## Six key trends in contemporary statistics that really could revolutionise astronomical data analysis …

(4) ABC and the pseudo-marginal method.
Of the six trends discussed here Approximate Bayesian Computation (ABC) is my personal favourite, in part because I’ve enjoyed applying it to estimation of Chlamydia incidence estimates in a recent Australian study with collaborators at the Kirby Institute (almost submitted).  Ordinary Bayesian inference problems are often ‘a little bit intractable’ in that the posterior can be evaluated only up to an unknown normalising constant, but a number of interesting models (such as the Ising/Potts model, cf. Wu 1982) lead to doubly intractable posteriors for which we cannot readily evaluate either the likelihood function or the normalising constant.  Obviously this can throw a spanner in the works, but if we can at least simulate mock datasets from the likelihood function for any given set of input parameters then ABC (and its cousin, the pseudo-marginal method) provides a well studied computational algorithm for approximating the posterior.  Pioneering applications include those of Tavare et al. 1997, Beaumont et al. 2002 and Marjoram 2003 in the field of population genetics (e.g. inference of coalescent times from DNA data).

The trick for conducting inference under the ABC paradigm is to replace the true posterior with an approximation based on the comparison of simulated (mock) datasets generated under a range of input parameters (drawn or weighted in proportion to their prior density) against the observed dataset, accepting only those input parameters producing sufficiently ‘close’ matches as ABC posterior draws.  Of course, the metric of comparison requires careful definition: typically a Euclidean distance is used in a lower dimensional space corresponding to the range of summary statistics for the true data (see e.g. Nunes & Balding 2010).  In the typical situation that we lack sufficient statistics for our model the choice of summary statistic needs careful consideration, and there exist a number of schemes proposing principled methods of construction (e.g. Fearnhead & Prangle 2012, Aeschbacher et al. 2012).  Key techniques for exploration of the ABC posterior include SMC ABC (Del Moral et al. 2011, Toni et al. 2009Drovandi & Pettitt 2010), and ABC MCMC (Marjoram 2003; though note that the 1-hit approach of Lee et al. [see discussion here] provides ‘better’ convergence to stationarity; Lee & Latuszynski 2012).

For some models the posterior might be more like ‘one and a half times’ intractable in that we can write down the likelihood function conditional upon some vector of auxiliary variables with doubly intractable likelihood; in which case the thresholding procedure of ABC may be dispensed with but the key step of simulation-based inference remains.  The resulting pseudo-marginal methodology (Andrieu & Roberts 2009, Andrieu & Vihola 2012) shares many of the design concerns of ABC algorithms, and provides important solutions for much the same type of applied statistics problems (e.g.
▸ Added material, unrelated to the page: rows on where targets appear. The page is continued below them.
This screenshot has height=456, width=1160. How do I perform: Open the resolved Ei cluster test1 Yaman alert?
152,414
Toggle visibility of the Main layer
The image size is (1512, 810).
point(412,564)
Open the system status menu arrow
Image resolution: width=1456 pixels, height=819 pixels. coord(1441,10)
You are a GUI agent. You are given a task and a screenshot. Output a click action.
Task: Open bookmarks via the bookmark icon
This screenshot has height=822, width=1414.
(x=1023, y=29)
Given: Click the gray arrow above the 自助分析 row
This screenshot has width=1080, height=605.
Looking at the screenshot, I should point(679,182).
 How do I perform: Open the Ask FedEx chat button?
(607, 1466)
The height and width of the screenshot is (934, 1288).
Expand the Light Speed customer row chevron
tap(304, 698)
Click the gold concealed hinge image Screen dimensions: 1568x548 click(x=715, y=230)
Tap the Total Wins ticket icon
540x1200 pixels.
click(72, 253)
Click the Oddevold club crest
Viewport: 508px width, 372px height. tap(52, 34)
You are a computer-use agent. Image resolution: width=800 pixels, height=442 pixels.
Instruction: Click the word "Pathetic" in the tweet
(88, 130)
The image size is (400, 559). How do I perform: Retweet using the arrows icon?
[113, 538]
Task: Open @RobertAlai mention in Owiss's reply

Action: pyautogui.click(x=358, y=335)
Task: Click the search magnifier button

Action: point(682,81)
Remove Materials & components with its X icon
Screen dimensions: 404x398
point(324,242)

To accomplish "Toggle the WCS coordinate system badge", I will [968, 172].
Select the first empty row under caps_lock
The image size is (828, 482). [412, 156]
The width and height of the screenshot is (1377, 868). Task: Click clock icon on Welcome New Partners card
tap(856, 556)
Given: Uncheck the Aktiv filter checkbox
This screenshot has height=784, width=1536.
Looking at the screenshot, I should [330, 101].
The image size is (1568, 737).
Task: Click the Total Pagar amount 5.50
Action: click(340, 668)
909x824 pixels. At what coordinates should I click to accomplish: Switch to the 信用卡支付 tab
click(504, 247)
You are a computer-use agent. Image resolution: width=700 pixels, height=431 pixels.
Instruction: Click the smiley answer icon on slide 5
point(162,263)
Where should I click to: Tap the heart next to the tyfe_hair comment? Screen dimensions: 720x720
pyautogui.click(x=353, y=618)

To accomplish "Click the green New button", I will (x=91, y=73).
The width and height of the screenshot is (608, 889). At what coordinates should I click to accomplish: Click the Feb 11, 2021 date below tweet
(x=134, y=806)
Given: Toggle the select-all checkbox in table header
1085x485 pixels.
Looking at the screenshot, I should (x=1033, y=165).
Stramer & Bognar 2011).

Notes/References.  Recently both myself (see Cameron & Pettitt 2012) and Weyant et al. 2012 have presented novel applications of ABC to astronomical model analysis: in my case the subject was galaxy evolution and in Anja’s case it was cosmological parameter estimation from supernova data.  There have also been a number of astronomical papers proposing ad hoc methods quite similar to ABC, including e.g. Vaughan et al. 2003 for X-ray light curve analysis and Kashyap et al. 2002 in the study of stellar flares—which may give some further insight into the types of astronomical problems amenable to ABC.  Likewise, there have been numerous “pseudo-pseudo-marginal” applications in astronomy as well: a good example is the stellar cluster modelling (with IMF stochastic sampling) by Fouesneau  & Lancon 2009.